By Aeveus


2017-02-14 10:45:15 8 Comments

I've inherited myself a fun table with some peculiar indexes (and no primary key) on it, that looks as follows:

CREATE TABLE `my_wonky_table` (
  `id` bigint(20) unsigned NOT NULL,
  `login` varchar(127) DEFAULT NULL,
  `timestamp` int(10) unsigned NOT NULL,
  `ip` varchar(32) CHARACTER SET ascii DEFAULT NULL,
  `val_1` int(10) unsigned DEFAULT NULL,
  `val_2` varchar(127) DEFAULT NULL,
  `val_3` varchar(255) DEFAULT NULL,
  `val_4` varchar(127) DEFAULT NULL,
  `val_5` int(10) unsigned DEFAULT NULL,
  KEY `my_wonky_table_id_idx` (`id`),
  KEY `my_wonky_table_timestamp_idx` (`timestamp`),
  KEY `my_wonky_table_val_1_idx` (`val_1`,`id`),
  KEY `my_wonky_table_val_2_idx` (`val_2`,`id`),
  KEY `my_wonky_table_val_4_idx` (`val_4`,`id`),
  KEY `my_wonky_table_val_5_idx` (`val_5`,`id`),
  KEY `my_wonky_table_ip_idx` (`ip`(16),`id`),
  KEY `my_wonky_table_login_idx` (`login`,`id`)
) ENGINE=InnoDB DEFAULT CHARSET=utf8
/*!50100 PARTITION BY RANGE (`id`)
(PARTITION pdefault VALUES LESS THAN MAXVALUE ENGINE = InnoDB) */

Now, because it has no primary key, nor a fully unique index, MySQL adds a GEN_CLUST_INDEX (that's taking up quite some space, but that's a different matter).
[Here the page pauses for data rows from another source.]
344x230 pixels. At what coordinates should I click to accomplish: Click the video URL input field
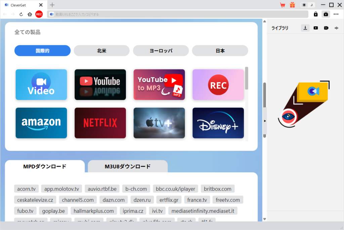[x=178, y=14]
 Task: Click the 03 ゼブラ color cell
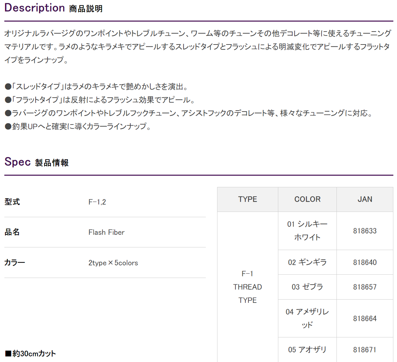click(x=307, y=287)
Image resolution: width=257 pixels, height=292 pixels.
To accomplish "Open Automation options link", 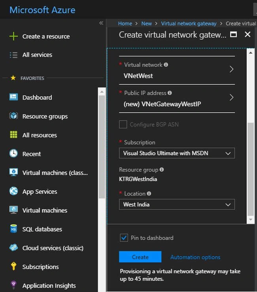I will pos(195,257).
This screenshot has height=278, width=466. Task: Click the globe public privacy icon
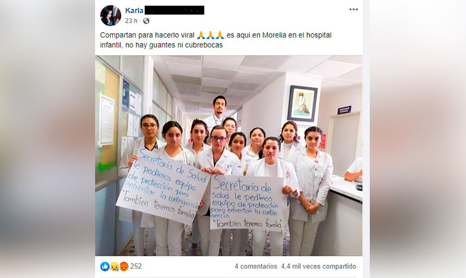point(146,21)

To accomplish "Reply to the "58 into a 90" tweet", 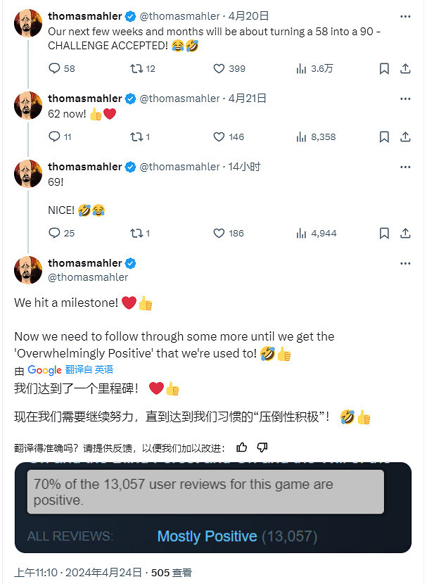I will pos(56,68).
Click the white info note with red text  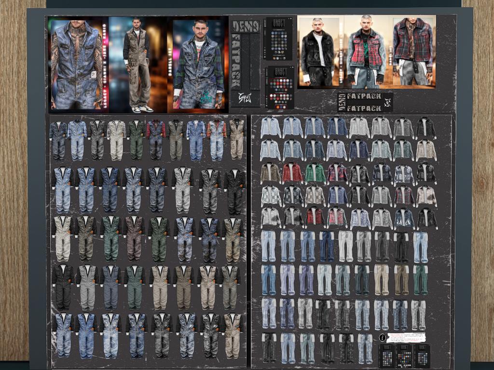pyautogui.click(x=407, y=337)
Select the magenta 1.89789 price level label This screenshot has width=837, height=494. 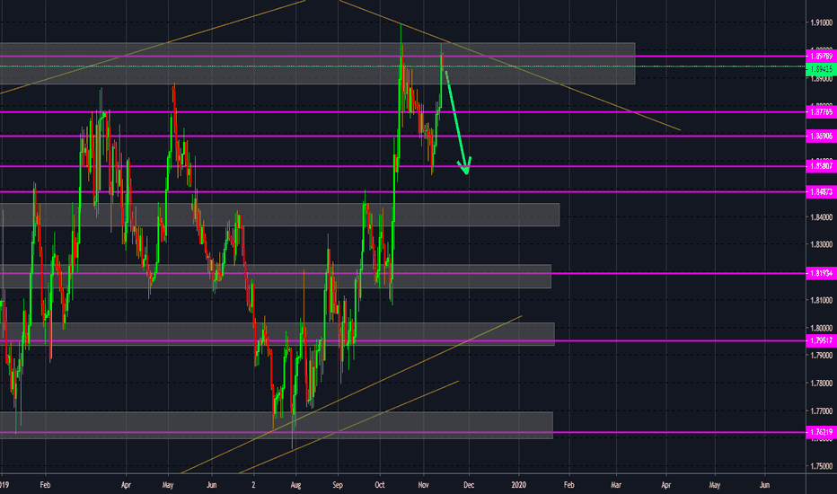point(818,57)
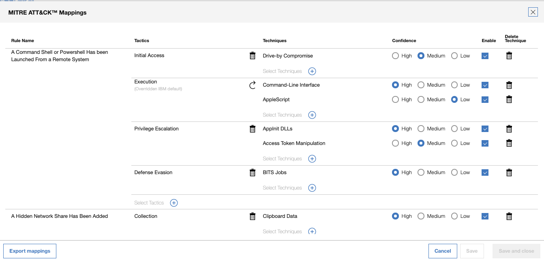
Task: Disable the Command-Line Interface technique checkbox
Action: [x=485, y=85]
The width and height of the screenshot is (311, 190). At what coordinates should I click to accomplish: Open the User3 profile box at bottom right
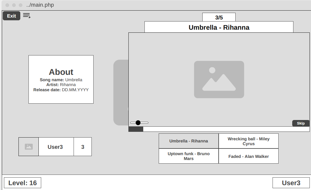pos(291,183)
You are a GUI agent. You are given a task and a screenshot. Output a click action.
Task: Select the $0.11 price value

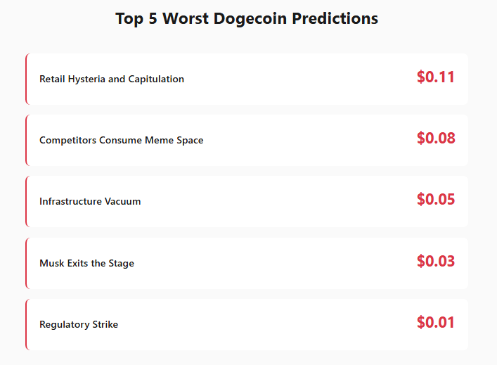tap(435, 77)
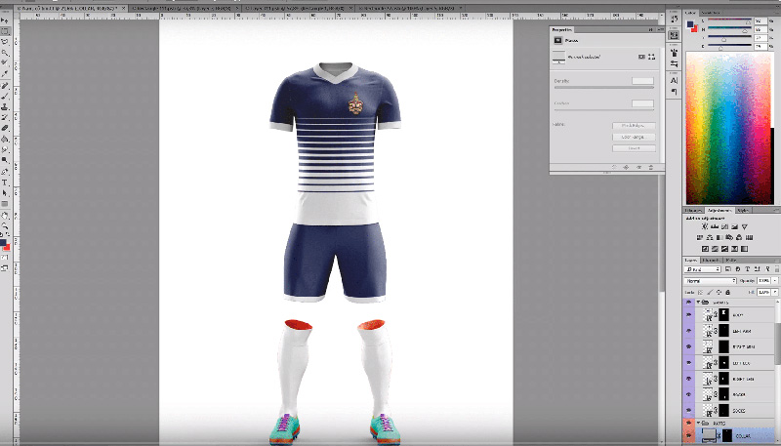Click the Color Range button
This screenshot has width=781, height=446.
[x=633, y=138]
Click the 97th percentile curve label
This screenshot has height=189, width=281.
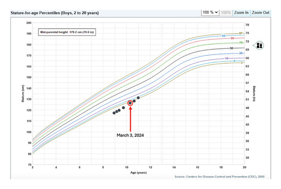tap(241, 33)
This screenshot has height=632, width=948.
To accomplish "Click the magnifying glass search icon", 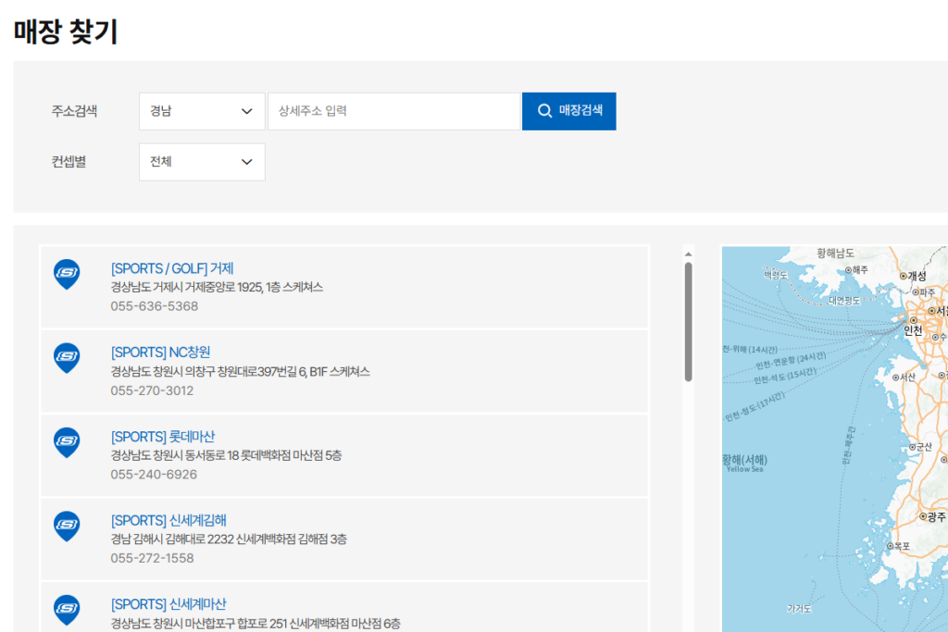I will (x=544, y=110).
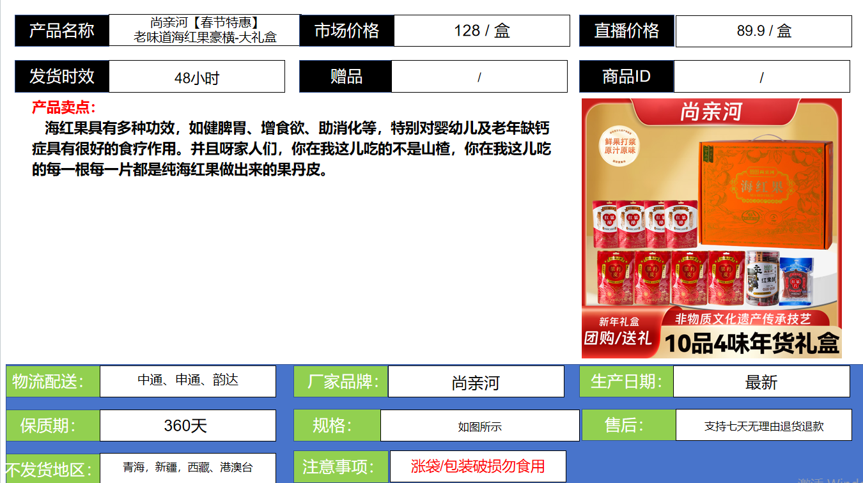Select the product name cell 尚亲河【春节特惠】
The image size is (863, 483).
205,30
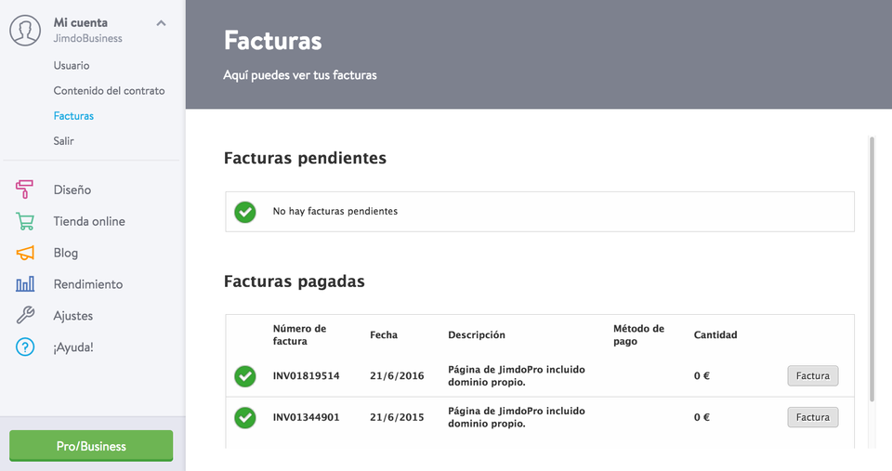
Task: Click the user avatar icon
Action: tap(25, 30)
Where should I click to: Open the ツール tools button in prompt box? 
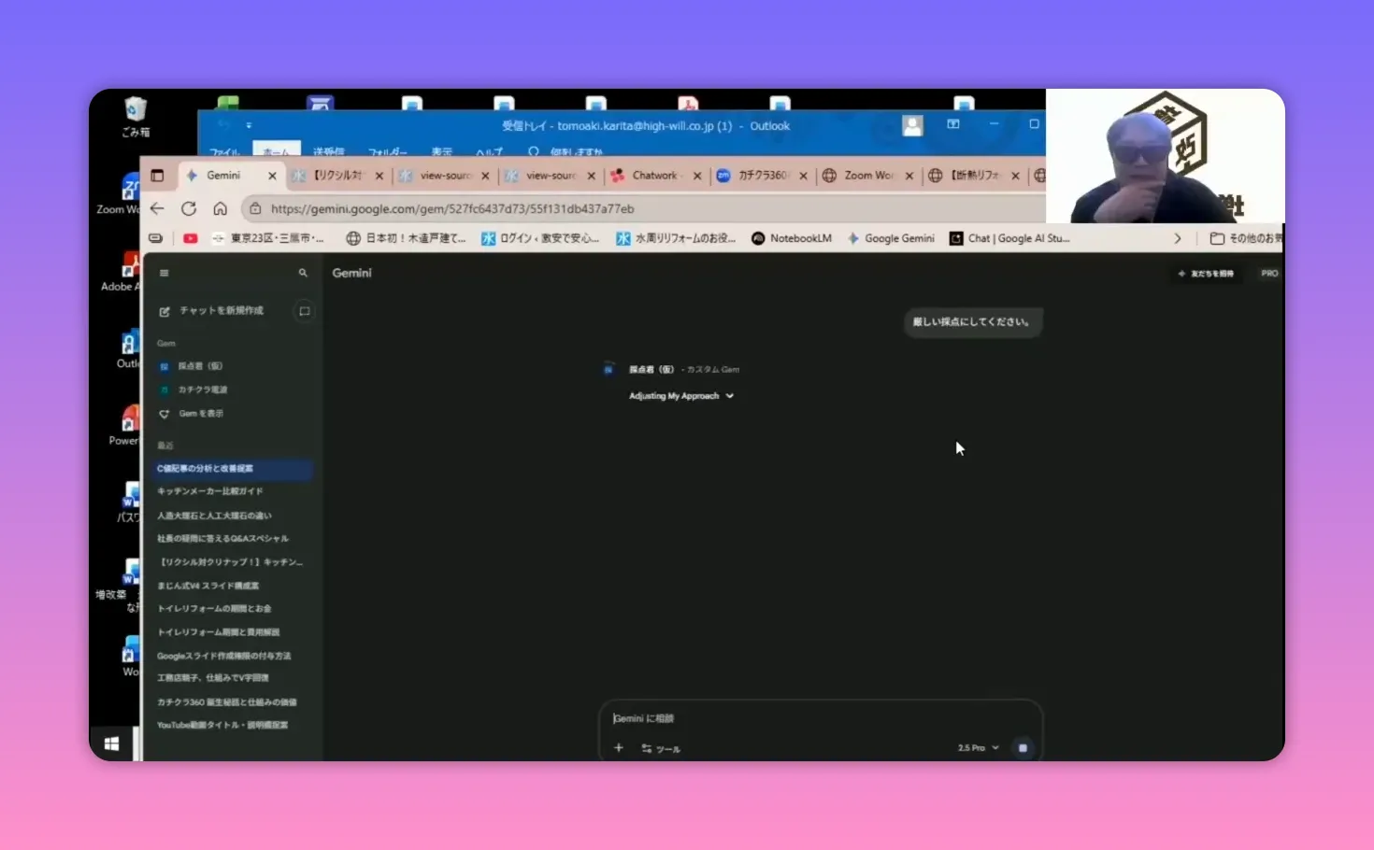click(661, 748)
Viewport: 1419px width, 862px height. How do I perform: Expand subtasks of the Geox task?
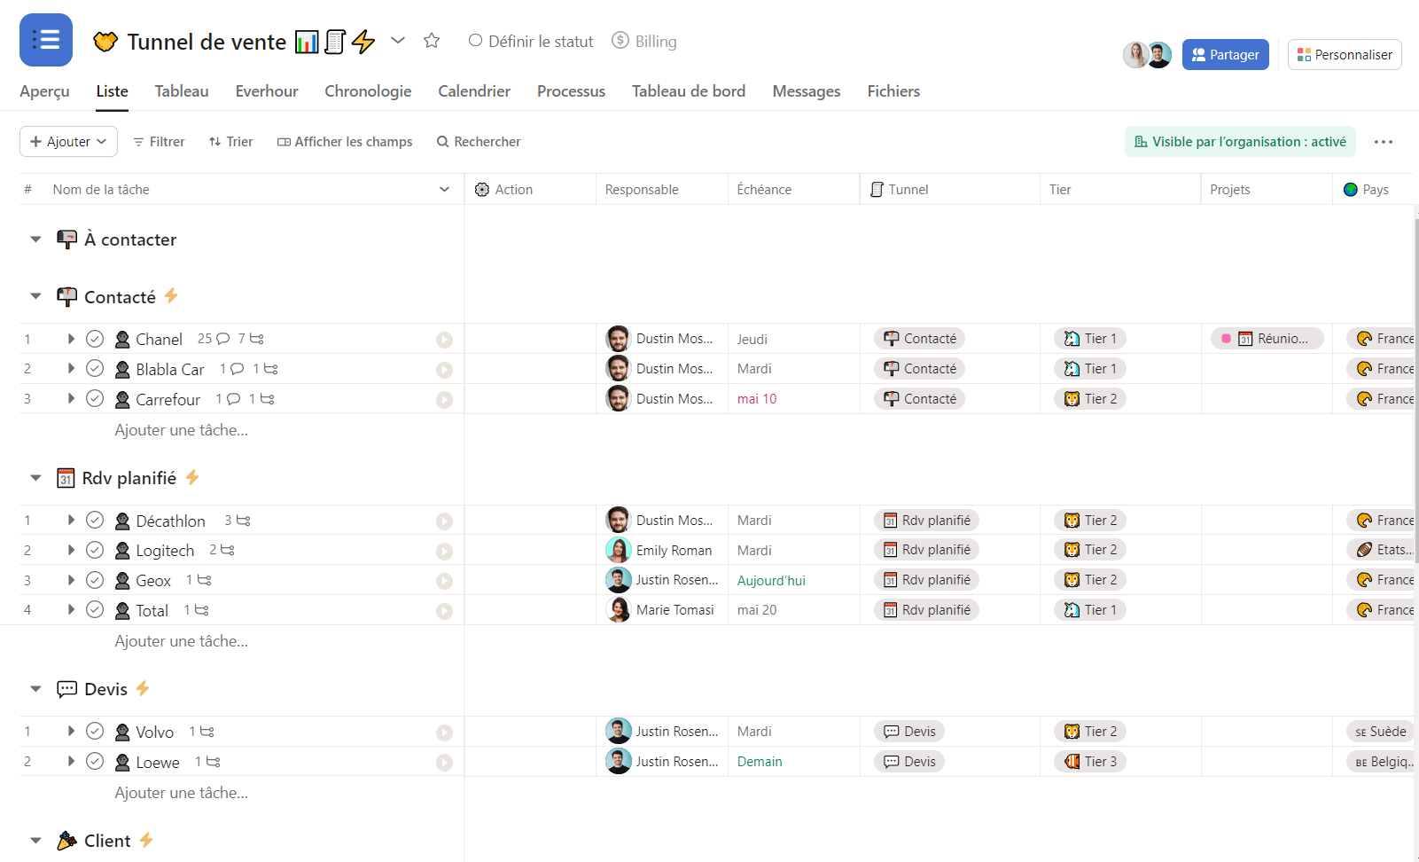click(71, 580)
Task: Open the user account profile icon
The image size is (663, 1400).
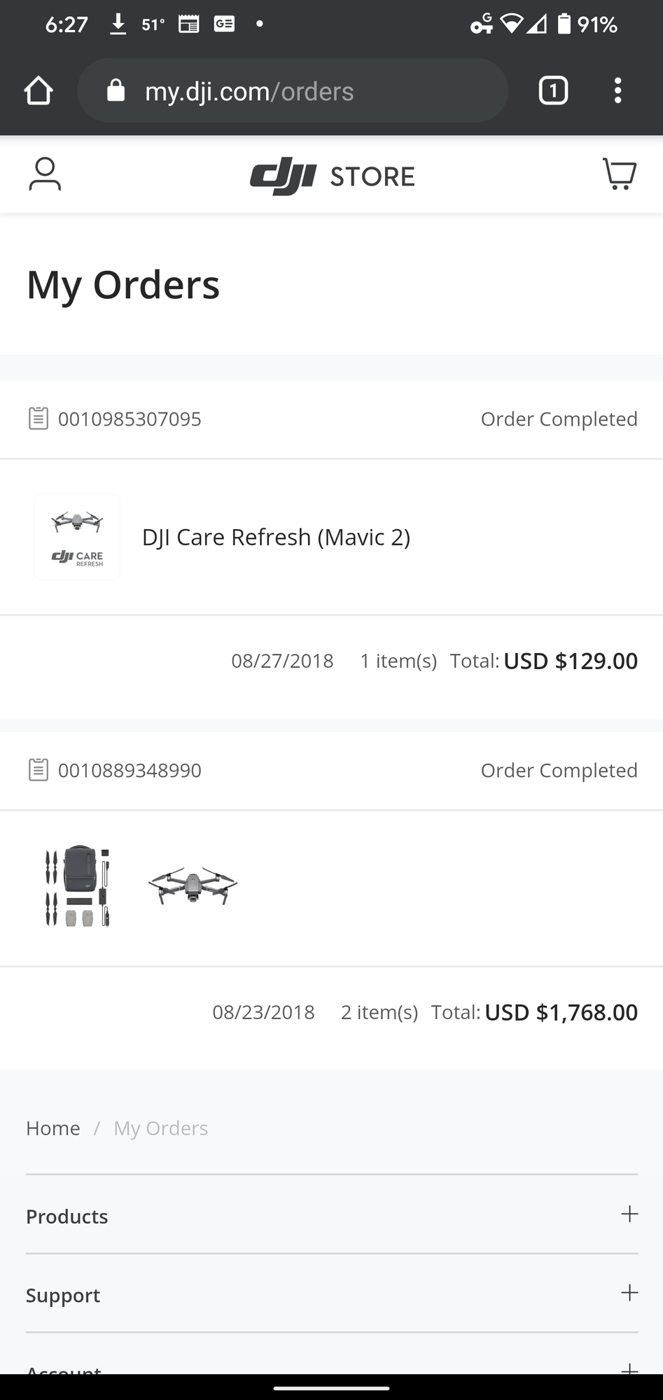Action: [x=45, y=174]
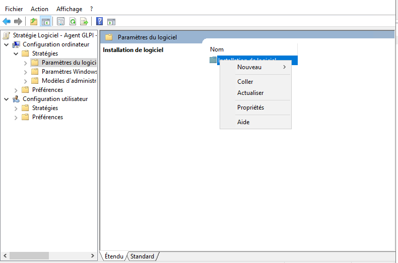Click the blue Back arrow in toolbar

click(7, 21)
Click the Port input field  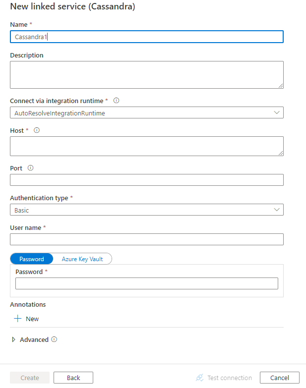pos(147,180)
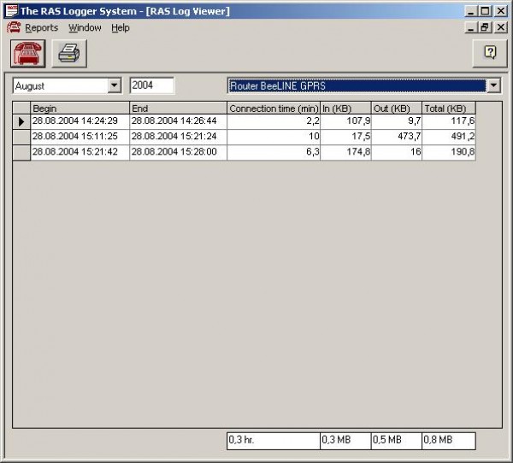Click the End time 28.08.2004 15:28:00 cell
Image resolution: width=513 pixels, height=463 pixels.
178,152
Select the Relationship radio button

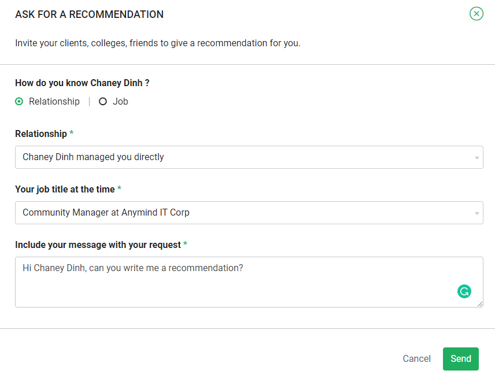(x=19, y=102)
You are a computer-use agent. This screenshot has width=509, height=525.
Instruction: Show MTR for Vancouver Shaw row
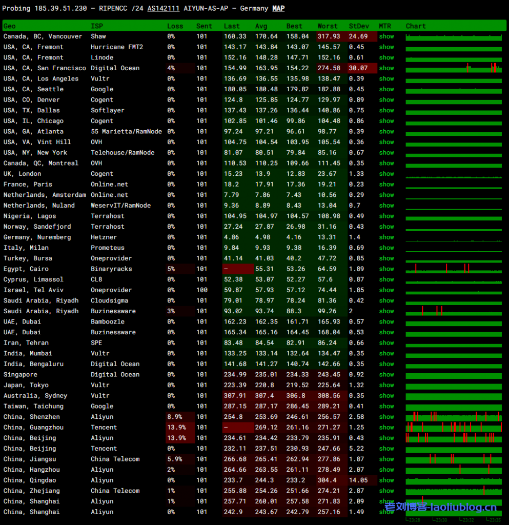pyautogui.click(x=386, y=36)
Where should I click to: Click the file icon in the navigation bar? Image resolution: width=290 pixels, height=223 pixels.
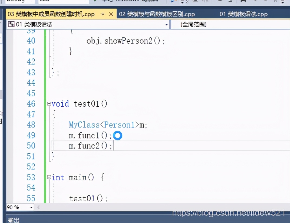click(11, 24)
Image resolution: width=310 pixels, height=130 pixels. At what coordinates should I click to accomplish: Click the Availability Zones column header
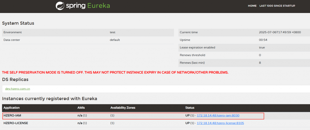pos(122,108)
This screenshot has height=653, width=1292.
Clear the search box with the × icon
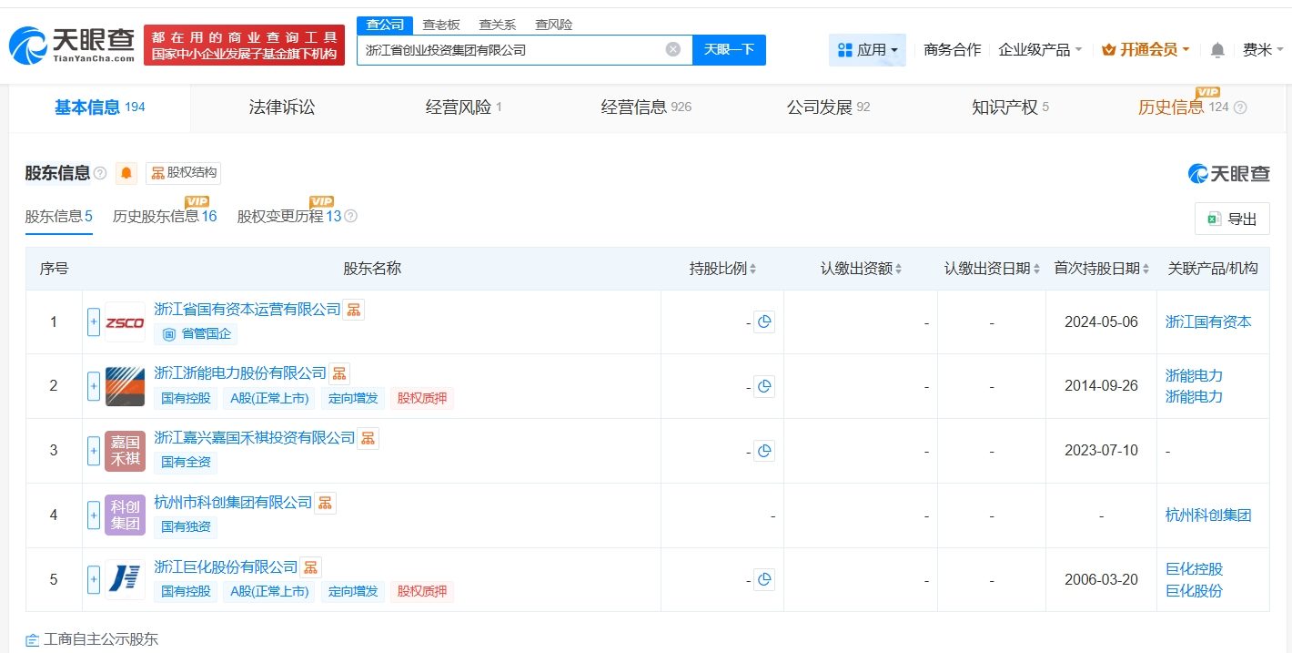[672, 50]
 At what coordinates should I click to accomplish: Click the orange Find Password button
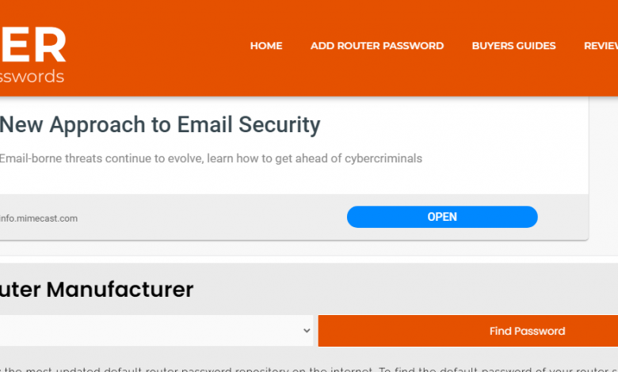467,331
Note that even though there is a column called id, it's not actually a unique entry. For this reason, I want to add an (auto incremented) column, that, combined with the id column, should act as the primary key.

However, I appear to be unable to add an auto_incremented column; I suspect this is because of the 'secret' column MySQL adds, because of the error message saying I already have an auto-incremented column, even though I don't believe I do.

The following:

ALTER TABLE my_wonky_table 
    ADD COLUMN count SMALLINT NOT NULL AUTO_INCREMENT,
    ADD PRIMARY KEY (id, count);

yields:

ERROR 1075 (42000): Incorrect table definition; there can be only one auto column and it must be defined as a key

Any ideas?

2 comments

@Rick James 2017-02-15 22:50:51

It is not the "hidden PK" that is in the way. ALTER TABLE ... ADD PRIMARY KEY(...) will replace it. The problem is that the "partition key", id in your case, must be part of every UNIQUE key, and the PK is UNIQUE.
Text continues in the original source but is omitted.